衣替えシーズンに
6月に入りました。衣替えシーズンですね。
夏服を着ると、気持ちも軽やかになります。
衣替えは、夏と冬ですが、『徒然草』には、昼と夜の服装について、論じている一段がありました。
木村耕一さんの意訳でどうぞ。
夜は、華やかな服装で語り合いましょう
(意訳)
「日が沈んで夜になると、どんなものでも、本来の美しさを失ってしまう」と言う人があります。私は、そんな言葉を聞くと、とてもがっかりするのです。

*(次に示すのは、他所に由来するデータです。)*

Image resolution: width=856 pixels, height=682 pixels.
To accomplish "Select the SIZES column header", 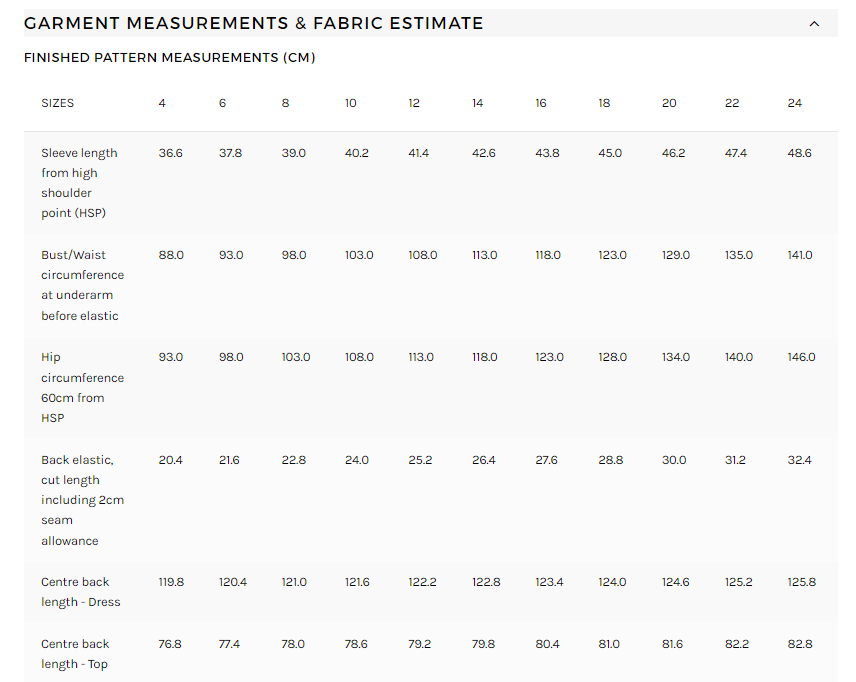I will (57, 103).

服装や装飾品の色合いは、夜のほうが格段に美しく、趣があります。
昼は、簡素で、地味な姿をしていてもいいでしょう。
しかし、夜は、きらびやかで、華やかな服装にするほうが断然いいのです。
人の姿も、夜の灯火に照らされると、より一層りっぱに見えます。そっと話をする声も、薄明かりの所では、とても奥ゆかしく聞こえてきます。
香りも、楽器の音も、夜のほうが一段と味わい深くなると思います。
【原文】
「夜に入りて、物の栄えなし」と言う人、いとくちおし。よろずの物のきら、飾り、色ふしも、夜のみこそめでたけれ。昼は、ことそぎ、およすけたる姿にてもありなん。夜は、きららかに、花やかなる装束いとよし。人のけしきも、夜の火影ぞ、よきはよく、もの言いたる声も、暗くて聞きたる、用意ある、心にくし。匂いも、物の音も、ただ夜ぞ、一際めでたき。(第191段)
(月刊なぜ生きる5月号「古典を楽しむ」 意訳・解説 木村耕一 イラスト 黒澤葵 より)
夜の趣
木村耕一さん、ありがとうございました。
兼好さんの時代は、現代よりも、夜は暗かったのではないでしょうか。
「こう暗くっちゃ、何にもできやしない」とネガティブになると、夜は楽しくありません。
夜ならではの魅力にスポットを当てて、人の姿も、話し声も、香りも音楽の音も、夜のほうが、一段と味わい深くなると、兼好さんは言います。
そうすると、夜が特別な時間のようで、ウキウキしてくるから不思議です。
人生を楽しむ智慧、ありがとうございました。